▸ **PASSAGE**:

▬▬▬▬▬▬▬▬▬▬

- Tropical Remix cover

Single by Daddy Yankee

from the album King Daddy
- Language: Spanish
- English title: "The New and The Ex"
- Released: October 18, 2013
- Genre: Reggaeton
- Length: 3:16
- Label: El Cartel
- Songwriters: Ramón Ayala; Jesús Benítez;
- Producer: Los de la Nazza

Daddy Yankee singles chronology
| "More than Friends" (2013) | "La Nueva y la Ex" (2013) | "Moviendo Caderas" (2014) |

Music video
- "La Nueva y La Ex" on YouTube

= La Nueva y la Ex =

2013 single by Daddy Yankee

"La Nueva y la Ex" (English: "The New and The Ex") is a single by Puerto Rican singer and rapper Daddy Yankee from his mixtape King Daddy, released on October 29, 2013. The song was written by Daddy Yankee and Jesús Benítez, and was produced by Los de la Nazza.

==Background==
"La Nueva y La Ex" was written by Daddy Yankee and Jesús Benítez "Benny Benny", and was produced by Puerto Rican duo Los de la Nazza. Daddy Yankee's representative company in Puerto Rico, Perfect Partners, stated on a press release that the song "goes hard on spicy, suggestive and sexy lyrics with a proposal that sings to the girl (the new one) who arrives and who left (the ex)."

==Commercial performance==
In the United States, "La Nueva y La Ex" peaked at number nine on Billboards Hot Latin Songs chart on February 8, 2014 and charted for 20 weeks. The single peaked at number two on the Tropical Airplay chart on February 8, 2014 and also charted for 20 weeks. It also peaked at number one on the Latin Airplay and at number 14 on the Latin Digital Songs charts. "La Nueva y La Ex" was the 40th best-performing song on Hot Latin Songs of 2014, as well as the 49th best-selling Latin single and the 26th most-played song of the year in the United States.

▬▬▬▬▬▬▬▬▬▬

▸ **COLLECTED DATA**:

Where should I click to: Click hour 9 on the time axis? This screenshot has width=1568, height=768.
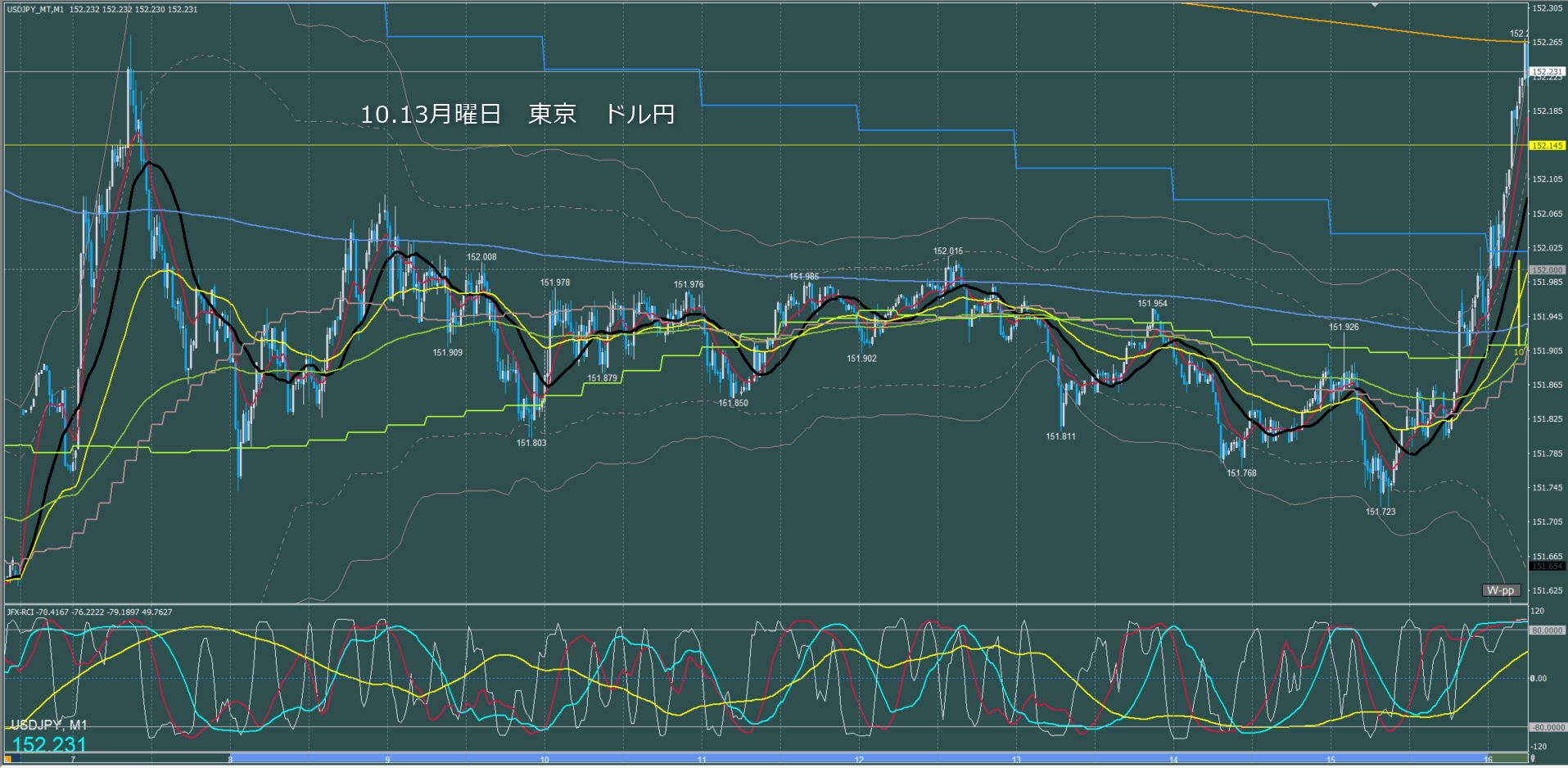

▬▬▬▬▬▬▬▬▬▬

Answer these from the article on "La Nueva y la Ex":
1. What label is listed for the single?
2. Which company, representing Daddy Yankee in Puerto Rico, put out the press release about the song?
3. What was the song's peak position on the Latin Airplay chart?

1. El Cartel
2. Perfect Partners
3. Number one